◆ **WHAT YOU ARE ASKED TO DO**
Would you print the lines below exactly, beginning at the line that has "Task: Open the sort order icon" and stopping after the line that has "Task: Pick the pie chart type"? Only those lines, and no pictures.

◆ **EXERCISE MATERIALS**
---+---
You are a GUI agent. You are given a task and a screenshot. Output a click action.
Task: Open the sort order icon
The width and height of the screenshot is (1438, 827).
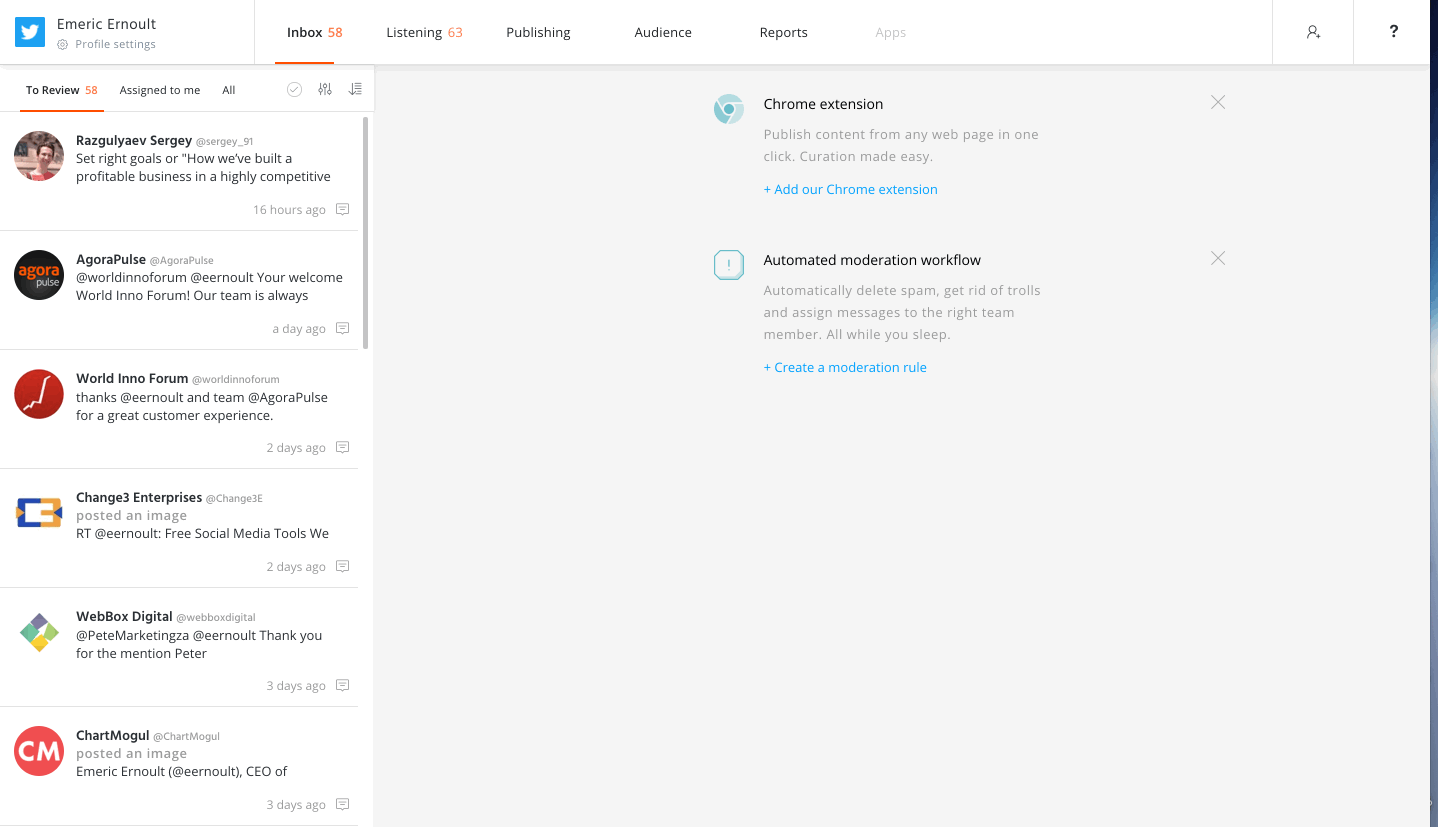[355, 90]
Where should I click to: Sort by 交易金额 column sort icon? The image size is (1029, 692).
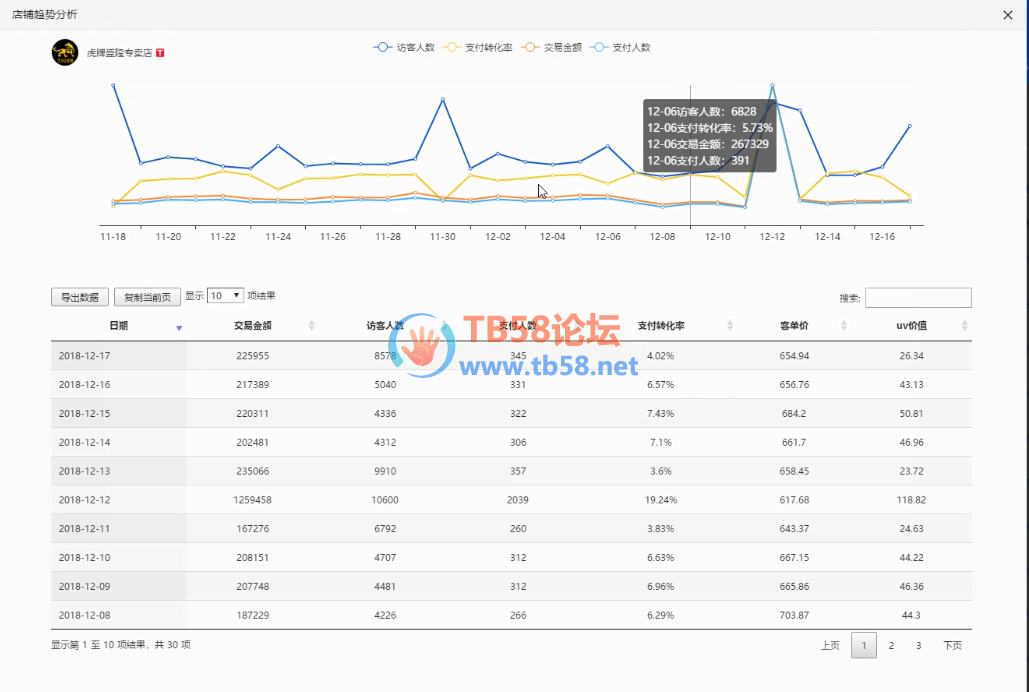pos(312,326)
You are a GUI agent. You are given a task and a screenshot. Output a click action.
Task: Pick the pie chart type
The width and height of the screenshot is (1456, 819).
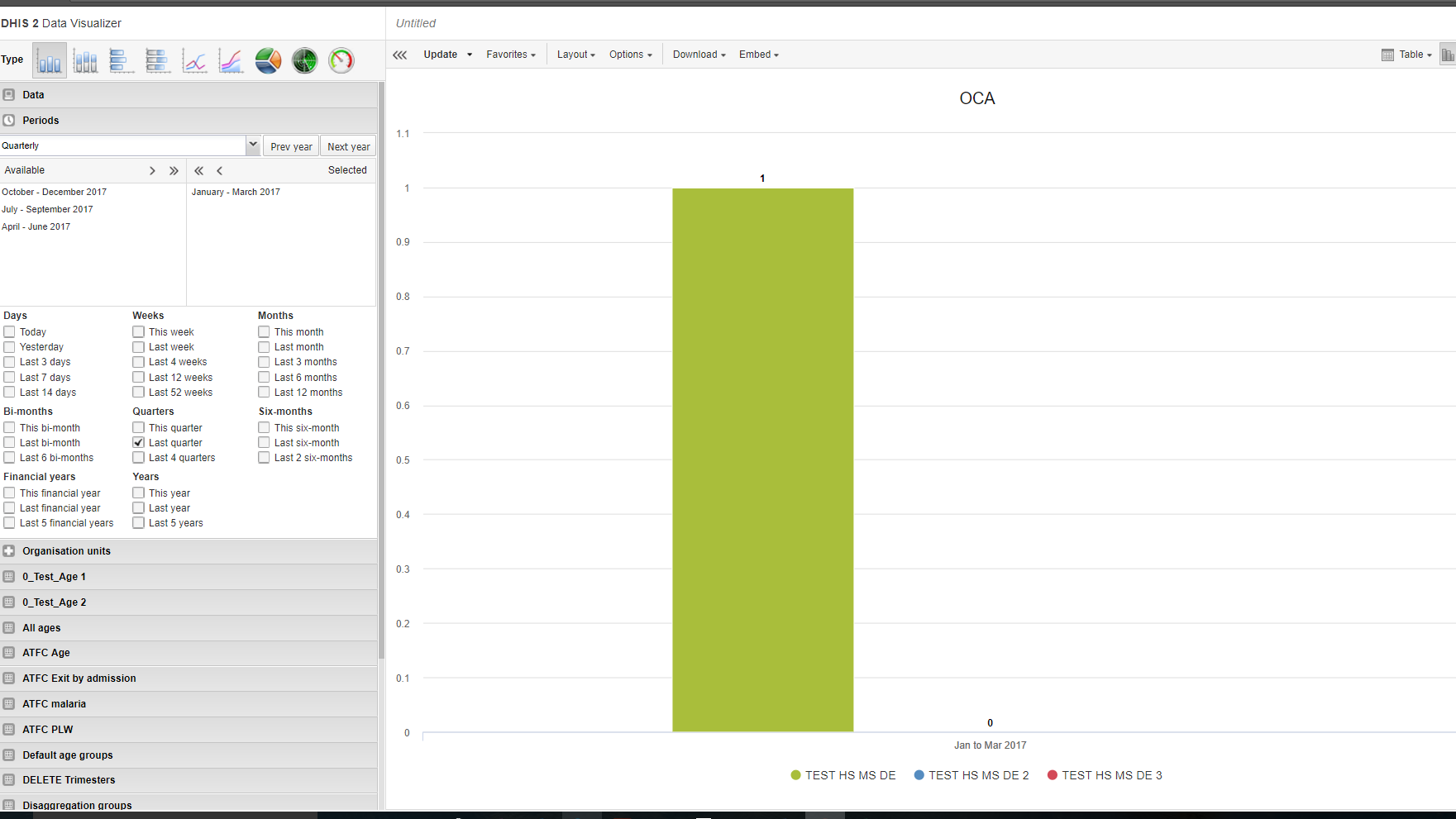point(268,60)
---+---
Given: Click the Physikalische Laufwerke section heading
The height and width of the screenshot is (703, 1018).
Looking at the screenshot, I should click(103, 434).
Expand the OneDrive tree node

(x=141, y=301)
---+---
◆ **EXPECTED ANSWER**
Task: Open the sort order icon
The width and height of the screenshot is (1438, 827).
[355, 90]
Where should I click to: Sort by 交易金额 column sort icon? The image size is (1029, 692).
pos(312,326)
You are a GUI agent. You are given a task and a screenshot. Output a click action.
Task: Pick the pie chart type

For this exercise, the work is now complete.